Against minister’s orders
The deportation took place despite an order by South Africa’s then minister of justice, Jeff Radebe, that he should not be extradited to Botswana after the authorities there refused to undertake not to execute him if he was convicted.

Samotse is yet to appear in Botswana’s High Court.

Meanwhile, a home affairs official told amaBhungane that the department is concerned that South Africa could become a destination for people seeking to avoid the death penalty in their own countries.

The official, who asked not to be named, said that, because the fugitives could not be repatriated, the South African taxpayer would have to pay for their indefinite detention.

The official said that the South African police had arrested other illegal immigrants from other Southern African countries who had apparently crossed into South Africa to avoid execution. But he could not say how many had allegedly done so. — Additional reporting by Drew Forrest

Capital punishment stays despite controversy

Capital punishment in Botswana, which on average hangs one criminal a year, was declared unconstitutional last year, but a later judgment contradicted the finding.

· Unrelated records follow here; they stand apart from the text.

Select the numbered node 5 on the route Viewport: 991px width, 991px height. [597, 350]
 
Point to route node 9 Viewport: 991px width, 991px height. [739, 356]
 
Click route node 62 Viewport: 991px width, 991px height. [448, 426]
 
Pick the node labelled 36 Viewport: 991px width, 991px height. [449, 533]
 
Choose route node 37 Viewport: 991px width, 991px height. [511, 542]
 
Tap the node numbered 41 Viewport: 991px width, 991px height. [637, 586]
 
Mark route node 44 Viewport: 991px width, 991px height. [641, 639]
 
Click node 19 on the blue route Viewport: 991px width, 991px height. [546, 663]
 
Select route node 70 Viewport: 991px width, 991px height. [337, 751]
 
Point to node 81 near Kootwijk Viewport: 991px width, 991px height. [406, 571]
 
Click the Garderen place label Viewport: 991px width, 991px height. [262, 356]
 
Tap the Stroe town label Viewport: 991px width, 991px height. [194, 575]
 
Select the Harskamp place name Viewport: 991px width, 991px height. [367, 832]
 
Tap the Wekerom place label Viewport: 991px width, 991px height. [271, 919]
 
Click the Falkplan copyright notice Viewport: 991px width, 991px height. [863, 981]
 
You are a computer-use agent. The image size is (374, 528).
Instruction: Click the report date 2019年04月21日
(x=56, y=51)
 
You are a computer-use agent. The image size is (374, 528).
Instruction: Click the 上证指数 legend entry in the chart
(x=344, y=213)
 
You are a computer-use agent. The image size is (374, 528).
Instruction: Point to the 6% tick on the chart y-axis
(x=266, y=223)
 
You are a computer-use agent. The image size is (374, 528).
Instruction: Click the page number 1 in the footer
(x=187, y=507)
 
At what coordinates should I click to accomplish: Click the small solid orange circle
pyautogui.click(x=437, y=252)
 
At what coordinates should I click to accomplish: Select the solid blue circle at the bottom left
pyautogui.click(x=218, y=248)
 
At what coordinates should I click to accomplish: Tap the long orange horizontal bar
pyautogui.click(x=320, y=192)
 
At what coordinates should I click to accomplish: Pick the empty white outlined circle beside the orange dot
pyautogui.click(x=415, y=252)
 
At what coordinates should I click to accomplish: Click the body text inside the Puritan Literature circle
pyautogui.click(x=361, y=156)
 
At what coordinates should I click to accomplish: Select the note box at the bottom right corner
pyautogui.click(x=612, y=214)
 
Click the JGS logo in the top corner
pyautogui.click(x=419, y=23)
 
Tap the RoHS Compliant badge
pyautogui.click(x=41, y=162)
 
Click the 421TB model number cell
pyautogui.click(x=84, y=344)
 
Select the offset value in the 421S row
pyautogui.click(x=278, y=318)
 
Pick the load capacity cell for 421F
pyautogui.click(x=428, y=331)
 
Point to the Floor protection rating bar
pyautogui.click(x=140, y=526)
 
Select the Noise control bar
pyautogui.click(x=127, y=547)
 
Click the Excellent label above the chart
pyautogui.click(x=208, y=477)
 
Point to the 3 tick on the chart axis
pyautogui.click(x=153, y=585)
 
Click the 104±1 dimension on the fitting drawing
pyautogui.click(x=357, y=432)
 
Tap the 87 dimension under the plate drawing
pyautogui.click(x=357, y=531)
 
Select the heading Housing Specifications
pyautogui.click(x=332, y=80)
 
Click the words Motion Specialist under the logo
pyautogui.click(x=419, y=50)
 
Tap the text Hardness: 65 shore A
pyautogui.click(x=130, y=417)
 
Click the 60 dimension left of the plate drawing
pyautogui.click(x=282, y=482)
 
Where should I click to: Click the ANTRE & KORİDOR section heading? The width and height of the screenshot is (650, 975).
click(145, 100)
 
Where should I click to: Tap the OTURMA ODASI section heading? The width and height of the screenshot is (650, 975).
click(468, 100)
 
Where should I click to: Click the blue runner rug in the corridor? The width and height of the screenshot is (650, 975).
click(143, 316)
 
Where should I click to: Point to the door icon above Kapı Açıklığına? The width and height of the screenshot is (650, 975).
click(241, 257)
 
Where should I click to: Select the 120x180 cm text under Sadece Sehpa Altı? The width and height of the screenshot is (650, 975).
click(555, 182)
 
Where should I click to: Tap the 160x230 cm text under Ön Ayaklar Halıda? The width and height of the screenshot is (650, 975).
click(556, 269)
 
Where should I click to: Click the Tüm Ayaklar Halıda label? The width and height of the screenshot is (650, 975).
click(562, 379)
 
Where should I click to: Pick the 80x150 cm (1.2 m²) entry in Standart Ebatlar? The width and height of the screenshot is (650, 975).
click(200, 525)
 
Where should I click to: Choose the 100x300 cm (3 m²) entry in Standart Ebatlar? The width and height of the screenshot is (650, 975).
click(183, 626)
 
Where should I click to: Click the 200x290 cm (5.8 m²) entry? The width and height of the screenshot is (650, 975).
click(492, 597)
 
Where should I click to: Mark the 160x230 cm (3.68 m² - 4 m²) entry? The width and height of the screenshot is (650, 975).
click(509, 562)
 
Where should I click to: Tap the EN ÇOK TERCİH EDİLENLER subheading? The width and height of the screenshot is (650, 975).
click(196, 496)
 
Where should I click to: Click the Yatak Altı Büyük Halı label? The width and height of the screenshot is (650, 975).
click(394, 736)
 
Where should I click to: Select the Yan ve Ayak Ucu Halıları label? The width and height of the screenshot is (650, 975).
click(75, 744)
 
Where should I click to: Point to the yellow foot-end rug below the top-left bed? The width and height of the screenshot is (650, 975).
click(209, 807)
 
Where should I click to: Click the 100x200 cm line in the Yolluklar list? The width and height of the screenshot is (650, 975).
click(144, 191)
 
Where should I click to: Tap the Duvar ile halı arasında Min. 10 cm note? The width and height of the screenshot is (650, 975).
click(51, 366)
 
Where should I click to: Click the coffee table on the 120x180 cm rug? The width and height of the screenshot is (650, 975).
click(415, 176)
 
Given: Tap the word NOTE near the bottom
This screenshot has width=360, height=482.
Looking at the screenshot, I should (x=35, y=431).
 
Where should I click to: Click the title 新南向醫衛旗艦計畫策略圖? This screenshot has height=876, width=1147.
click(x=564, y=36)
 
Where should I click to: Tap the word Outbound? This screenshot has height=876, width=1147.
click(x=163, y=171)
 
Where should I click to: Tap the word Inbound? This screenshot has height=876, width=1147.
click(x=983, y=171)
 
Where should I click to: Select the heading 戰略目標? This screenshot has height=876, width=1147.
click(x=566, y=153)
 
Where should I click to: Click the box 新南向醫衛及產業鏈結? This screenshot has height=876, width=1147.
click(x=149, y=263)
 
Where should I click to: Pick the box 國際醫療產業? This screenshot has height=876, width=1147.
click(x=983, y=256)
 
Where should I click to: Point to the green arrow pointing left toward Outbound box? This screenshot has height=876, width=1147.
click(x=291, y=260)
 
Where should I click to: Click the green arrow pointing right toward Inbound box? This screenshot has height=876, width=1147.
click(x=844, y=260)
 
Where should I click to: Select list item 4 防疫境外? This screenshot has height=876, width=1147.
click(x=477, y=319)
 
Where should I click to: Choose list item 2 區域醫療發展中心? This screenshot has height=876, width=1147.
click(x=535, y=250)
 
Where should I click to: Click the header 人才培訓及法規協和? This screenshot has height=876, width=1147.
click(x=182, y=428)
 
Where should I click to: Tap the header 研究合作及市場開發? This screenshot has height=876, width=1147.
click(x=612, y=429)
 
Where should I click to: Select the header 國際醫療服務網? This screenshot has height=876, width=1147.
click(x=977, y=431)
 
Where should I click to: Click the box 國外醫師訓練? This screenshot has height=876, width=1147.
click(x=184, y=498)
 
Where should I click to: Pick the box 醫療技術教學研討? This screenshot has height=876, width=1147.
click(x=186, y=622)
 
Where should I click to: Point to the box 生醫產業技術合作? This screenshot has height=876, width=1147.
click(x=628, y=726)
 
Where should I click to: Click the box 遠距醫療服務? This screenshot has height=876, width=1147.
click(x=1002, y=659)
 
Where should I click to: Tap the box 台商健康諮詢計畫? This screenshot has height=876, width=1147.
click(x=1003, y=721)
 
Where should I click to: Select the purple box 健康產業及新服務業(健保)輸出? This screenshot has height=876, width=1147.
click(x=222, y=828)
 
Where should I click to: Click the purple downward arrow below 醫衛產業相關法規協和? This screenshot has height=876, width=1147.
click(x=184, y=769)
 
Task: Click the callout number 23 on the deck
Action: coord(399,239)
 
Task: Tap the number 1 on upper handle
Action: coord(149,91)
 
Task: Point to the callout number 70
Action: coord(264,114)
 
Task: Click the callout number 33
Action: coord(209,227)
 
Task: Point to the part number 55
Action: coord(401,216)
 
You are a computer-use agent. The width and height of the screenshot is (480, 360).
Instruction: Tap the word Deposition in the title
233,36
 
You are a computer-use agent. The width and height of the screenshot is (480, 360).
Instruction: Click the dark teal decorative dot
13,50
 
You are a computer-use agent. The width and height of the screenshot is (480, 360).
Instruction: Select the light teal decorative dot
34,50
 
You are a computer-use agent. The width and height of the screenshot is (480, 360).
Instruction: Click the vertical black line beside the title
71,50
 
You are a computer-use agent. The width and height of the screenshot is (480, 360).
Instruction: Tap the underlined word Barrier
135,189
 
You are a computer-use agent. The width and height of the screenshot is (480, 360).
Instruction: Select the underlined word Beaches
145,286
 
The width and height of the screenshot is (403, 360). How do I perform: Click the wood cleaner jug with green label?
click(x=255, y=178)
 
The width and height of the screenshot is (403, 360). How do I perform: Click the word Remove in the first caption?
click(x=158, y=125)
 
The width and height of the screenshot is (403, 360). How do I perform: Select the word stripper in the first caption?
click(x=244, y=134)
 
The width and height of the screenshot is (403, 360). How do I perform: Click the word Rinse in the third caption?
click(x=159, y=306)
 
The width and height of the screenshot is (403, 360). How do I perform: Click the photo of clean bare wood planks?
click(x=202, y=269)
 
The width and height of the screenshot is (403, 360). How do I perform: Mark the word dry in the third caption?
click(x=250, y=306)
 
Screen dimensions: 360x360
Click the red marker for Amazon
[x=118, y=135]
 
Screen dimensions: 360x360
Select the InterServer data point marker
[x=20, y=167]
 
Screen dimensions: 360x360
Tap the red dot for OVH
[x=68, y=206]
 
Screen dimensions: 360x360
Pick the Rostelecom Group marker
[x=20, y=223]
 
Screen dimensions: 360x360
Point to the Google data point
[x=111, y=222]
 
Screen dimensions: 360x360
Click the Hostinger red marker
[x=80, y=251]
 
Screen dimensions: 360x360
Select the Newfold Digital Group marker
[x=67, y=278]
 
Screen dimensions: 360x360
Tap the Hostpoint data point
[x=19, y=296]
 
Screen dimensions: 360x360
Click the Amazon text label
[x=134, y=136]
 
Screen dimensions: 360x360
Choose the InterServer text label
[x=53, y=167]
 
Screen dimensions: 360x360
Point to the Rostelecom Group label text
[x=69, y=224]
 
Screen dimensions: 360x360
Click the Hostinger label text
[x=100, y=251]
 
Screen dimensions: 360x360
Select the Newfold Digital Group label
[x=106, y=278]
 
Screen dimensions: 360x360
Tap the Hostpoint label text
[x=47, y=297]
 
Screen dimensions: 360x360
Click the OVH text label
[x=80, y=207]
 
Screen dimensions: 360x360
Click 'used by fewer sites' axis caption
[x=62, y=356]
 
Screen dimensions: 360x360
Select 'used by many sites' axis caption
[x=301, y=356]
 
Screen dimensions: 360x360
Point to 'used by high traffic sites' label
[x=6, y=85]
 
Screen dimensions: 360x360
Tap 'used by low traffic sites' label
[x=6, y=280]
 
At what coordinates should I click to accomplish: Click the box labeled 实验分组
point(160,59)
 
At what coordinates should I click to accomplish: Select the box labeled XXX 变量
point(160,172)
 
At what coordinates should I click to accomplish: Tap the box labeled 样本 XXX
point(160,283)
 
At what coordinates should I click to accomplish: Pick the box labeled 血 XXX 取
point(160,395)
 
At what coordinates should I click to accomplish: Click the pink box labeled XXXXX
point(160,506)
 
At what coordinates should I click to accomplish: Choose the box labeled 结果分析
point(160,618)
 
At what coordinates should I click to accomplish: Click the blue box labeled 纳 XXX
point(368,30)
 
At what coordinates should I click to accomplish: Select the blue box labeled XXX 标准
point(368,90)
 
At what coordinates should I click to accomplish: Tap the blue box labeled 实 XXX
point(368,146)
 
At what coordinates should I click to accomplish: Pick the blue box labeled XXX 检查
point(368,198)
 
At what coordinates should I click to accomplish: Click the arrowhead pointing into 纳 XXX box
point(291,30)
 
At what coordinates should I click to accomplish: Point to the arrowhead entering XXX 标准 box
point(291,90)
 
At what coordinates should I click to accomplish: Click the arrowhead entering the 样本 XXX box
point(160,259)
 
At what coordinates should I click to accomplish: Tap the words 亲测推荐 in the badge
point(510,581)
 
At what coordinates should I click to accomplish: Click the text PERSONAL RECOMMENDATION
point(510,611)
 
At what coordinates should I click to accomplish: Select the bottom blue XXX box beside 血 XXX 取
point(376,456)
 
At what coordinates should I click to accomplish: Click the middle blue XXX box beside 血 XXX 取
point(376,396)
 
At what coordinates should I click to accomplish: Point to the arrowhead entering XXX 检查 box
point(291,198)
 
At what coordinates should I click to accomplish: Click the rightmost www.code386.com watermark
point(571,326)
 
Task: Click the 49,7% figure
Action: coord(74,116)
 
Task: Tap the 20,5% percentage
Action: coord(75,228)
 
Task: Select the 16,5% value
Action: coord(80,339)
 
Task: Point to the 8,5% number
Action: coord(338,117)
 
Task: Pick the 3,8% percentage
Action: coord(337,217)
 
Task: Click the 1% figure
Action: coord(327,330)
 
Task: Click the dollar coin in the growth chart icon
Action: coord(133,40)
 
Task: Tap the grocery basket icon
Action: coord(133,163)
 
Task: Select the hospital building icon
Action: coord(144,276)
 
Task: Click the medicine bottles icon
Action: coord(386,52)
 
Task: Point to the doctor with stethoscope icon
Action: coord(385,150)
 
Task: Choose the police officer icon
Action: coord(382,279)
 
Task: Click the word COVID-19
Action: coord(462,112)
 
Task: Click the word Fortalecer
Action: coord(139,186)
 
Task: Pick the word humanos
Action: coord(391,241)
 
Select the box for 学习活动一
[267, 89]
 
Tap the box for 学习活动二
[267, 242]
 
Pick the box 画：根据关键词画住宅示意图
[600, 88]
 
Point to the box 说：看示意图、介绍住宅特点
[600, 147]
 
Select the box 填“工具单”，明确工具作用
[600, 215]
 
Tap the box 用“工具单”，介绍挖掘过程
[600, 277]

In the murder trial of Rodney Masoko, High Court Judge Tshepho Motswagole ruled that section 203 of the Penal Code, which enshrines the death penalty, is unconstitutional because it does not provide for convicts to plead in mitigation where a court has found no extenuating circumstances.

Motswagole found that the section fails to afford people convicted of murder equal treatment and seriously undermines the individualisation of the inquiry by excluding well-known sentencing principles.

He sentenced Masoko, who killed his girlfriend in 2006, to life imprisonment.

Motswagole’s judgment was applauded by human rights attorneys and the Botswana Centre for Human Rights but it ran into immediate flak from the directorate of public prosecutions (DPP), which issued a press statement announcing that the death penalty remained in force.

Stressing that the controversy surrounding the judgment was misleading to the public and “regrettable and irresponsible”, the DPP pointed to the Court of Appeal’s 1995 finding that capital punishment was constitutional.

The DPP’s stance was confirmed in judgment a month later by another High Court judge, Michael Leburu, who found that section 203 “does not say that the court should not have regard to mitigating factors”.

He condemned two men to death for murdering an old man.

Botswana, which retains ­capital punishment for murder and treason, has executed 47 convicted criminals since independence in 1966.

According to Amnesty International, Southern African countries that have abolished judicial executions are South Africa, Angola, Mozambique and Namibia.

Zambia has made an international commitment not to use the death penalty.

At least 778 people were executed worldwide in 2013. But the number of countries carrying out executions dropped from 37 in 1994 to 22 in 2013.